Jacques Perritaz a entrepris l'aventure en allant trouver les propriétaires d'arbres haute tige et en leur proposant de cueillir les pommes; il a rencontré des gens heureux de se débarrasser de ces fruits, que certaines distilleries voulaient bien accepter pour 10 centimes le kilo livré sur place.
Il procéda ensuite à la transformation, mais a dû limiter le travail de la cueillette dès un certain volume atteint. Il a débuté sa production à son domicile, et petit à petit, il a fait l'acquisition du matériel adéquat comme la broyeuse, un pressoir à bande pour fruits à pépins, la boucheuse à champagne semi-automatique, etc. Depuis une année, sa petite entreprise est installée au Mouret (dans les locaux spacieux d'une ancienne tuilerie) sous le nom de Cidrerie du Vulcain.
Il faut compter 2 kilos de pommes non traitées pour 1 litre de cidre.
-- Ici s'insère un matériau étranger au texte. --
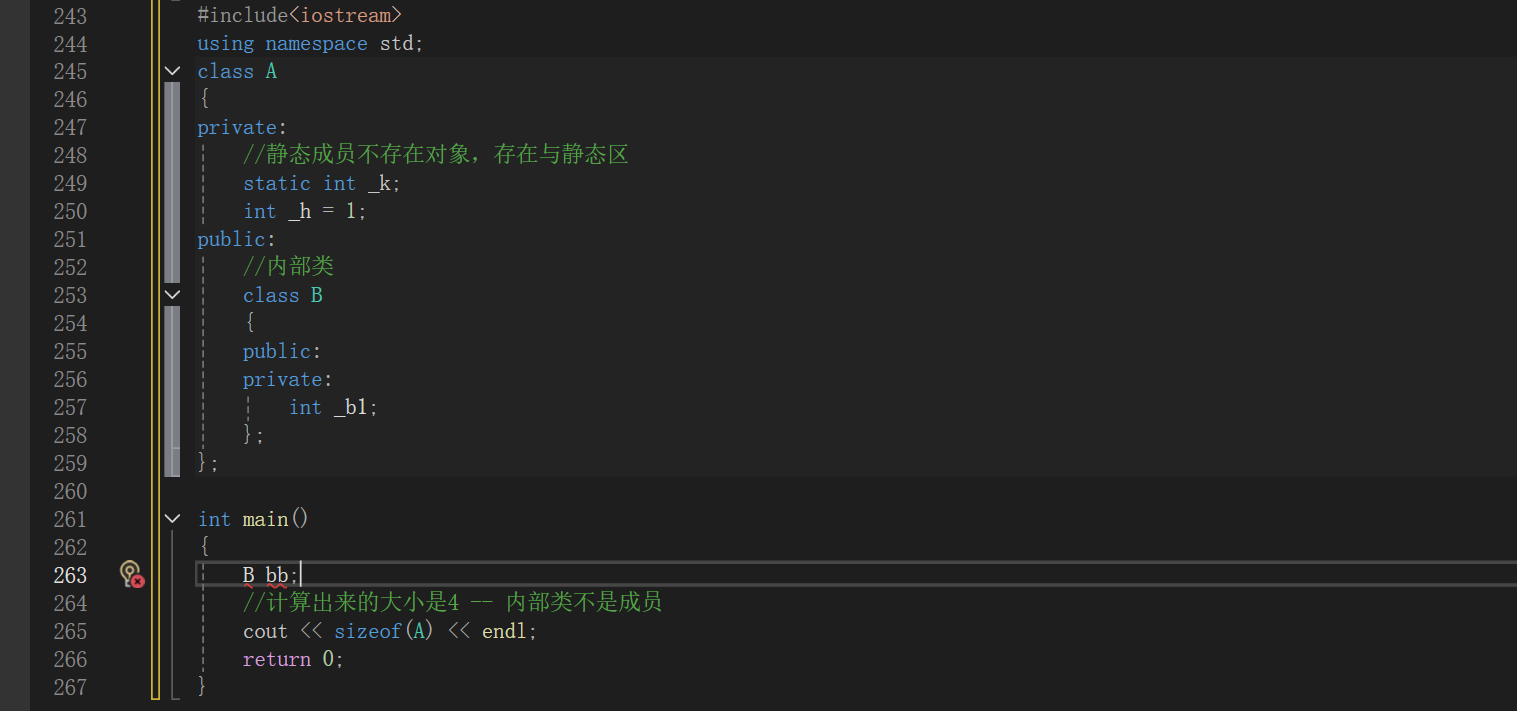Click on the return 0 statement
Image resolution: width=1517 pixels, height=711 pixels.
293,659
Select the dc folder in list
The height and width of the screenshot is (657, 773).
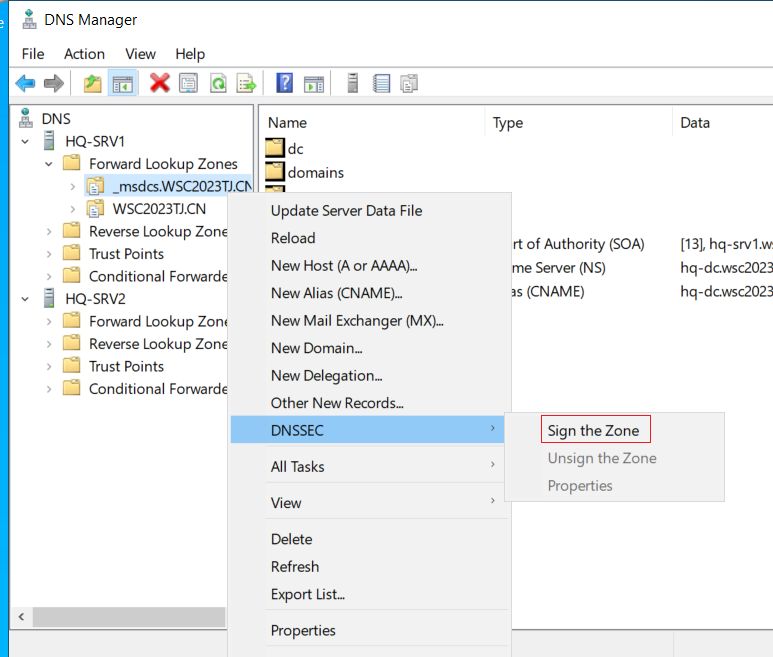[285, 149]
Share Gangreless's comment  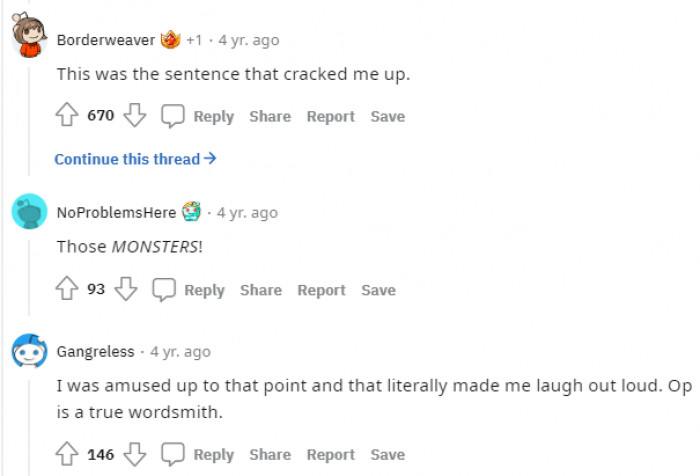click(270, 455)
La meilleure base est la pomme douce, qu'il faut associer à différentes variétés comme la pomme de fer qu'on ne trouve pratiquement plus dans le commerce, mais qui possède des arômes splendides alliés à un tanin exceptionnel. Assemblée à la Transparente, la Jack Lebel, la Rose de Berne et la Reinette, le mélange savamment dosé donne un cidre très fruité, demi-sec et pétillant. Ce délicieux nectar est commercialisé sous le nom de «La Transparente». La production a doublé et va atteindre 12 000 bouteilles pour la production 2008 et pour la première fois, Jacques Perritaz en exporte au Danemark.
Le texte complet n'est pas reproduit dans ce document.